**EXERCISE DIRECTIONS**
From the top of the entries below through the line containing "Given: Click the cbs@tkgm.gov.tr email link", return every line exactly as written, please, and stop there.

**RECORDED INFORMATION**
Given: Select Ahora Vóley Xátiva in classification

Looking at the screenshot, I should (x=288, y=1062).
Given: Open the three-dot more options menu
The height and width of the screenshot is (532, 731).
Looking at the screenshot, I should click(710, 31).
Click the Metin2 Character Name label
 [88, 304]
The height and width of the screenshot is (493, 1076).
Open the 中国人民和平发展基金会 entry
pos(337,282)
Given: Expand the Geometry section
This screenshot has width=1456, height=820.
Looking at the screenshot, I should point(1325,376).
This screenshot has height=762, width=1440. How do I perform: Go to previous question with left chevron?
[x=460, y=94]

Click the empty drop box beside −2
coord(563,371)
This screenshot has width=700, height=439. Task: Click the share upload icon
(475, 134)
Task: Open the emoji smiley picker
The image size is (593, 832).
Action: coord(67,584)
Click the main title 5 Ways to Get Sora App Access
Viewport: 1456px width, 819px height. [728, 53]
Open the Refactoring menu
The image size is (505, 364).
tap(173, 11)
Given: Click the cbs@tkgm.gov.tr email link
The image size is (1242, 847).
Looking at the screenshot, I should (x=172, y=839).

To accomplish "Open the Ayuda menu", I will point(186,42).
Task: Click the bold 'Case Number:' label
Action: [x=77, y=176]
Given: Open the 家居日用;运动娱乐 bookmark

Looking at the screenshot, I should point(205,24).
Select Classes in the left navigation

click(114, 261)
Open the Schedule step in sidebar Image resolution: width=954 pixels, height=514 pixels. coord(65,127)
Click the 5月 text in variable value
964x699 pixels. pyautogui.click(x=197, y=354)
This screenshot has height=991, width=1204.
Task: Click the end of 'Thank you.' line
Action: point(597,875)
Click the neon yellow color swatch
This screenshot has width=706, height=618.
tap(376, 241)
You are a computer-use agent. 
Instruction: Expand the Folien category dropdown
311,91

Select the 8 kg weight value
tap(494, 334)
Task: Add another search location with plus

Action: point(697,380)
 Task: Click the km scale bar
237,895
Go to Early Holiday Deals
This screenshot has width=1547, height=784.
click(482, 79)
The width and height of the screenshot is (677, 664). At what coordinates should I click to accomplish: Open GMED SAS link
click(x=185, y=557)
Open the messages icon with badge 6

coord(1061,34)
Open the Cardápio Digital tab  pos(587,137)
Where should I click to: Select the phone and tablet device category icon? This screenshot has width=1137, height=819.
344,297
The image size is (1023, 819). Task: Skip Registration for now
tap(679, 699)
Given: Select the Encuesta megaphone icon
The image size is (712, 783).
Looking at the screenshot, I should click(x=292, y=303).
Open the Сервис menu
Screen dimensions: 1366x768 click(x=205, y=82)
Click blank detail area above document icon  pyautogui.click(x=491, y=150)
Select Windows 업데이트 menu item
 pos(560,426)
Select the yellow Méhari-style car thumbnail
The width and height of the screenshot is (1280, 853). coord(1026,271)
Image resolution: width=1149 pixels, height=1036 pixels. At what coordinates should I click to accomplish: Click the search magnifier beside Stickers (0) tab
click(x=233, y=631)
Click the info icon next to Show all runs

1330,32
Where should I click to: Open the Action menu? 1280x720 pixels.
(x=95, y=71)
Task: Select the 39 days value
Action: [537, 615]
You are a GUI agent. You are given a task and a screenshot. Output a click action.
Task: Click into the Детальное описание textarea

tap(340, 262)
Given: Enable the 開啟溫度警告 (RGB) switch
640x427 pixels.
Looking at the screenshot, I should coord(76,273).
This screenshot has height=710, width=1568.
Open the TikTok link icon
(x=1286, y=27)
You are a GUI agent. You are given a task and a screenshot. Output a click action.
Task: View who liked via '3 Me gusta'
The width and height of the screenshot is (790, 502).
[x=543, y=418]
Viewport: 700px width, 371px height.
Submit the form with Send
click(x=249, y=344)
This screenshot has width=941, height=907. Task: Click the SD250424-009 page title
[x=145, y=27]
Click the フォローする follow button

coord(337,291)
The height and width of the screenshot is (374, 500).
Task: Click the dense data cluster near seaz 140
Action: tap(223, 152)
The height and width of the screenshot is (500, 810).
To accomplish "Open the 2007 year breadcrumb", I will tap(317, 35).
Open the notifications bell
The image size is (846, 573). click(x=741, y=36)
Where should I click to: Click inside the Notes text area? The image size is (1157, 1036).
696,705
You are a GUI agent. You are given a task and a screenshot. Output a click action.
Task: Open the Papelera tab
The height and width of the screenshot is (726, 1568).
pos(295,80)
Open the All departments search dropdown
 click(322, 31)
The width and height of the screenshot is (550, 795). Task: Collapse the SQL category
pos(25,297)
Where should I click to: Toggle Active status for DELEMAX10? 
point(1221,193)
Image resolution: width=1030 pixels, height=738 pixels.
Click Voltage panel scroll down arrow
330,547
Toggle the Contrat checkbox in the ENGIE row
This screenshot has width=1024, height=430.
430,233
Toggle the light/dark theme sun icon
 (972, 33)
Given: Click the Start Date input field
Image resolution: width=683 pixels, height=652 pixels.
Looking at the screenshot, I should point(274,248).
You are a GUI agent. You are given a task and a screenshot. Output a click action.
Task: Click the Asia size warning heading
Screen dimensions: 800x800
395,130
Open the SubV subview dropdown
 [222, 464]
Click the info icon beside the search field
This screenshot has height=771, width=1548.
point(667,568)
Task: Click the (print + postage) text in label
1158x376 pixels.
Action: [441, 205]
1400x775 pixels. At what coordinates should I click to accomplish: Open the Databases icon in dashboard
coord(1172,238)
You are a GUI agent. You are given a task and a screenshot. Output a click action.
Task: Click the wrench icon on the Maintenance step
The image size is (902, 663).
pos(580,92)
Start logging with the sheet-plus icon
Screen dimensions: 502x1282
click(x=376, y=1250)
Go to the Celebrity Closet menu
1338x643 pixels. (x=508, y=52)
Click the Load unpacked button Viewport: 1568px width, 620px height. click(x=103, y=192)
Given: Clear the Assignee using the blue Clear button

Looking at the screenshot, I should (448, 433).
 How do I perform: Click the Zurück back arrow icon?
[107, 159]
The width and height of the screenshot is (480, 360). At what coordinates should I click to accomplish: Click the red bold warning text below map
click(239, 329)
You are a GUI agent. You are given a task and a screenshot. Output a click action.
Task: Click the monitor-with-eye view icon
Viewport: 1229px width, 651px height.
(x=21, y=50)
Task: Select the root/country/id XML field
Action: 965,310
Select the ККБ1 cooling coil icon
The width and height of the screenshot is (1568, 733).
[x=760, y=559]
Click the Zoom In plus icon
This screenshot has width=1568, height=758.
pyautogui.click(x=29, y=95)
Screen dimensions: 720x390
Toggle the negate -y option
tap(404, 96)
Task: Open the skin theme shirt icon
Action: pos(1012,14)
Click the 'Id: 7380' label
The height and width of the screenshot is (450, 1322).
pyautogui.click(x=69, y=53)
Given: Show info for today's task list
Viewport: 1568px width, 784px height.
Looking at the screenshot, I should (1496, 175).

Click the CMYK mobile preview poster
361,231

**REPLY TO THE TASK**
Given: Select Ahora Vóley Xátiva in classification

Looking at the screenshot, I should (x=288, y=1062).
Given: Open the three-dot more options menu
The height and width of the screenshot is (532, 731).
Looking at the screenshot, I should click(710, 31).
Click the Metin2 Character Name label
 [88, 304]
The height and width of the screenshot is (493, 1076).
Open the 中国人民和平发展基金会 entry
pos(337,282)
Given: Expand the Geometry section
This screenshot has width=1456, height=820.
Looking at the screenshot, I should point(1325,376).
This screenshot has height=762, width=1440. How do I perform: Go to previous question with left chevron?
[x=460, y=94]

Click the empty drop box beside −2
coord(563,371)
This screenshot has width=700, height=439. Task: Click the share upload icon
(475, 134)
Task: Open the emoji smiley picker
The image size is (593, 832).
Action: coord(67,584)
Click the main title 5 Ways to Get Sora App Access
Viewport: 1456px width, 819px height. [728, 53]
Open the Refactoring menu
The image size is (505, 364).
tap(173, 11)
Given: Click the cbs@tkgm.gov.tr email link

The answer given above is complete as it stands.